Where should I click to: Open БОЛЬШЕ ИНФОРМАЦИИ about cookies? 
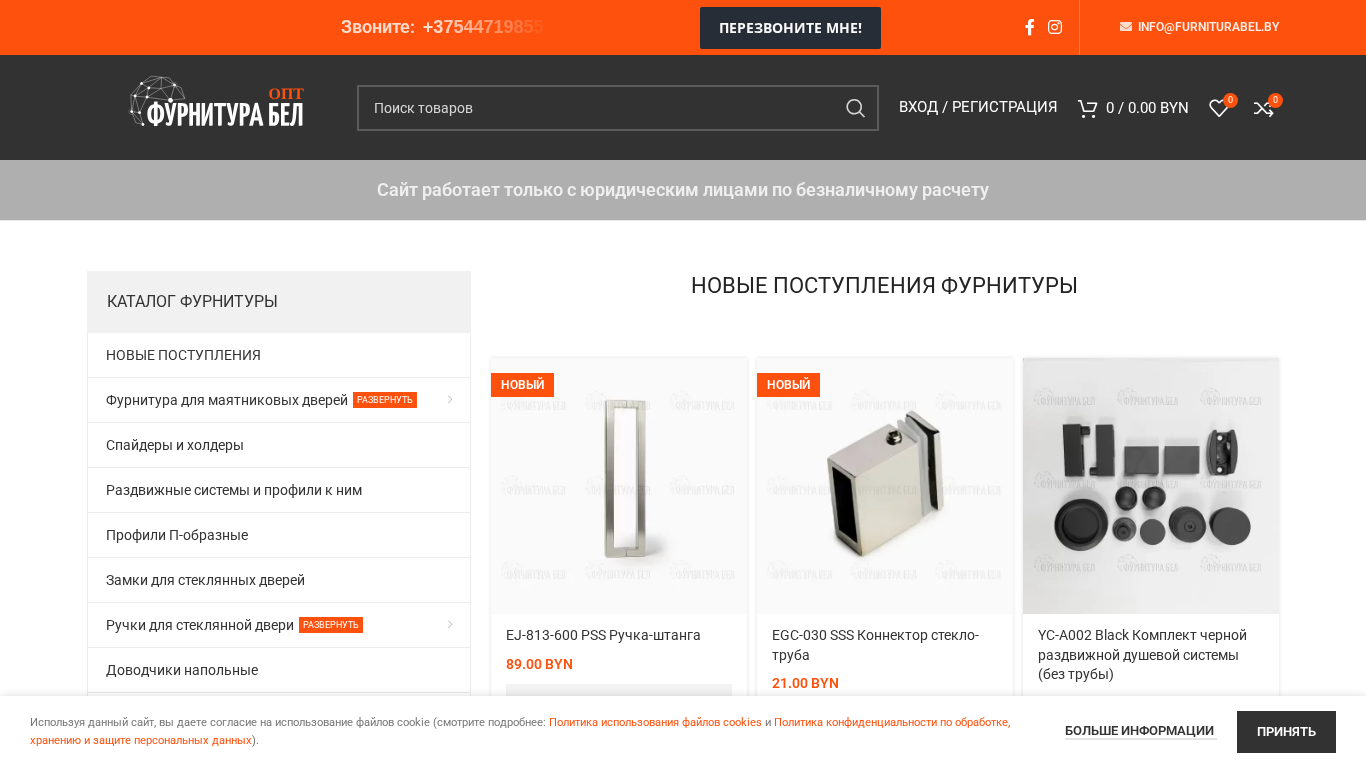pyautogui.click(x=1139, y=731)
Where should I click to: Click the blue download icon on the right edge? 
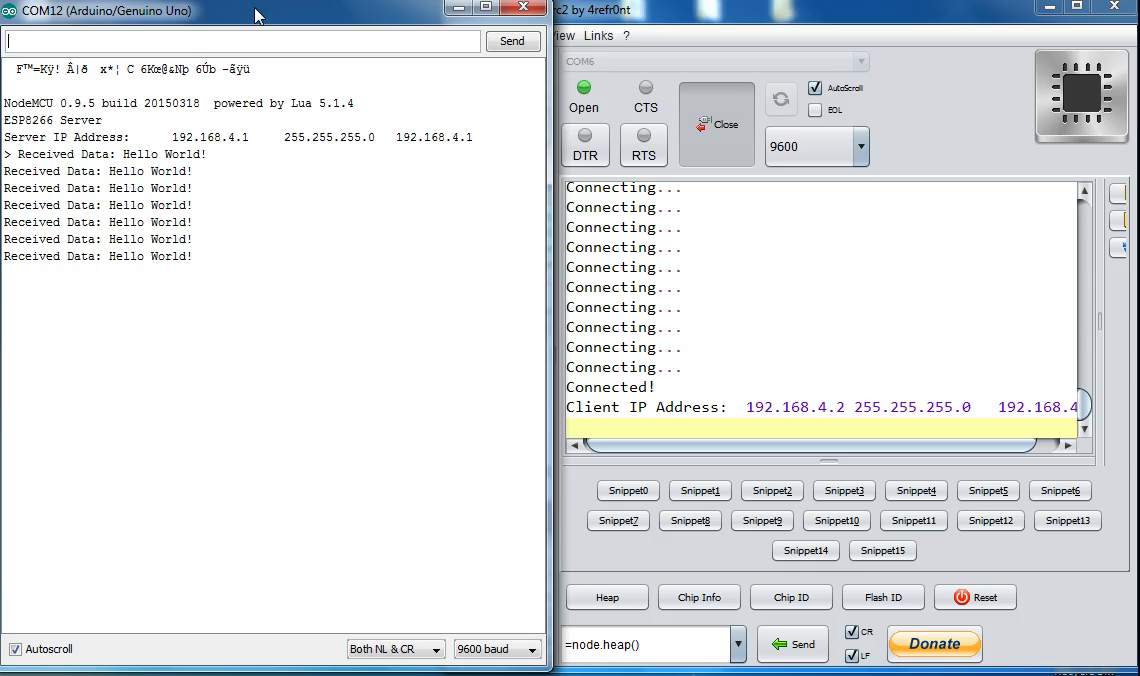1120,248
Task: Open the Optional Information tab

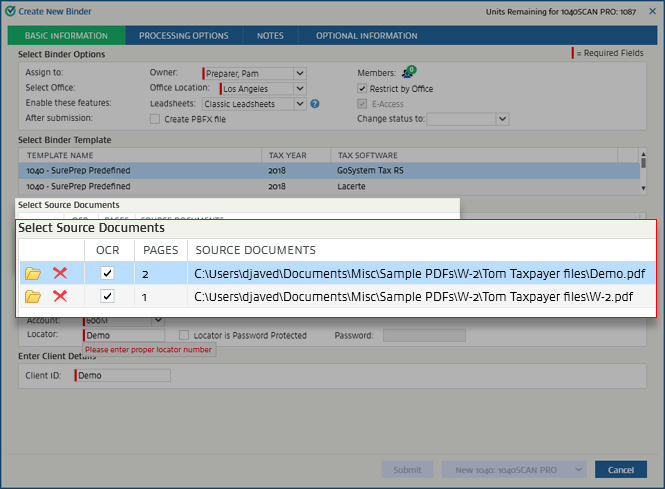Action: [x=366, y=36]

# # # # #

WHAT TO WORK ON: Reproduce every line of the material above word for word, but leave out the pictures.

THE REPLY:
Where should I click to: Open БОЛЬШЕ ИНФОРМАЦИИ about cookies? 
pyautogui.click(x=1139, y=731)
Where should I click to: Click the blue download icon on the right edge? 
1120,248
Task: Open the Optional Information tab

Action: [x=366, y=36]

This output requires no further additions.